100 terabytes database on PostgreSQL without sharding

Is it realistic to setup a 100 TB database (about 90 TB actually) on PostgreSQL without data sharding between a number of nodes? Are there any success stories / examples about similar setups?


50K writes per second that need to be absorbed is more than a challenge usually. Even in synthetic benchmarks with quite simple inserts, PostgreSQL's limits tend to max out around roughly 10 K/s - and there you don't even have such a large beast in terms of database size.

Also the I/O system for that single PostgreSQL node is going to be interesting as even with RAID 10 and assuming that 50K inserts are going to be equal to just 50K IOPS (which is probably wrong, but it depends on your database scheme and indices), you are going to need roughly a hundred disks paired with a very good array that saves you from buying several hundred disks to service those writes in a timely manner.

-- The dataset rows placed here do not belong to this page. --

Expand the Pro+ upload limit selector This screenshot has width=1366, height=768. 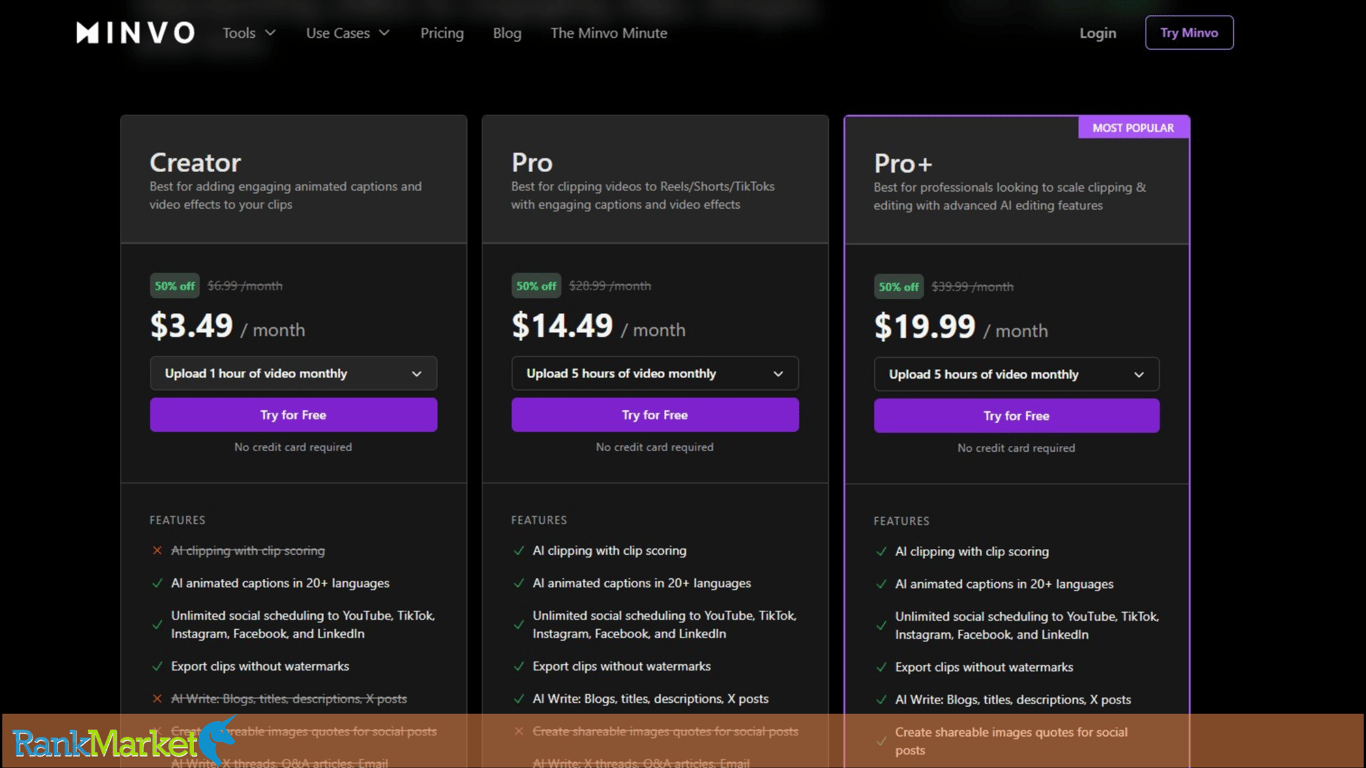1016,374
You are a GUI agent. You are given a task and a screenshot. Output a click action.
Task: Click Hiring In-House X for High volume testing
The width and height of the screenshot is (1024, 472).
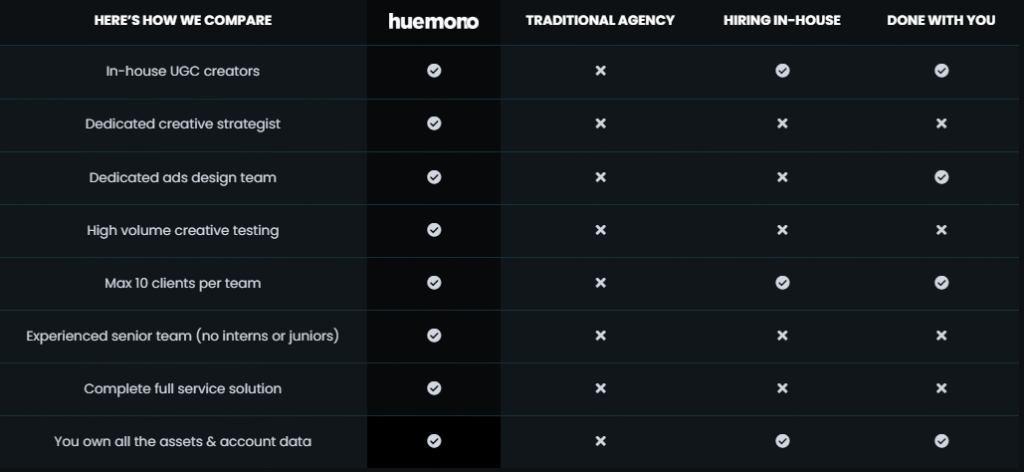coord(782,230)
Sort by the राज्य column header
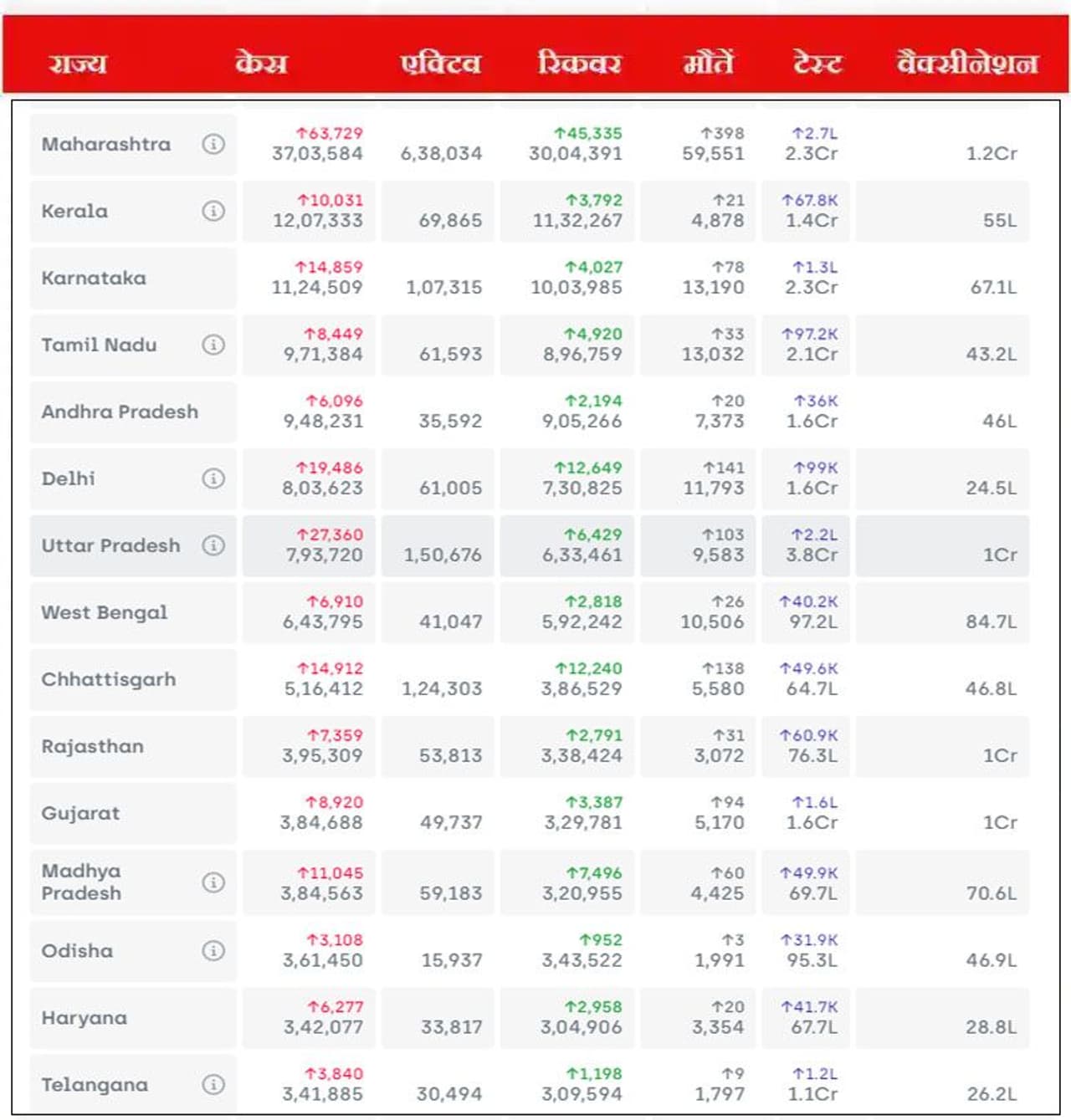 [x=78, y=64]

If sharding is easy and you expect such a huge write load then go for sharding. Writes can be very difficult to scale.


It is realistic and will work. Performance largerly depends on how much RAM you have. The larger the RAM, the larger the cache, and the longer PostgreSQL can cache data before offloading to disk.

PostgreSQL will write data to cache, and offload the cache from time to time. So 50k INSERTs per second will not be translated to 50k IOPS. It will be way less, because it will cluster records together and write them all at the same time.

A database that large is not a problem if the majority of the work is INSERT. PostgreSQL will have to change the indexes here and there, but that's really an easy job. If you had lots of SELECTs on a database this size, you would really need to shard.

I once worked on a Oracle DB (Oracle 10g) with 400TB on a 16GB server, one instance only. The database workload was primary INSERTs too, so a few SELECTs per day and millions of INSERTs every day. Performance was far from being a problem.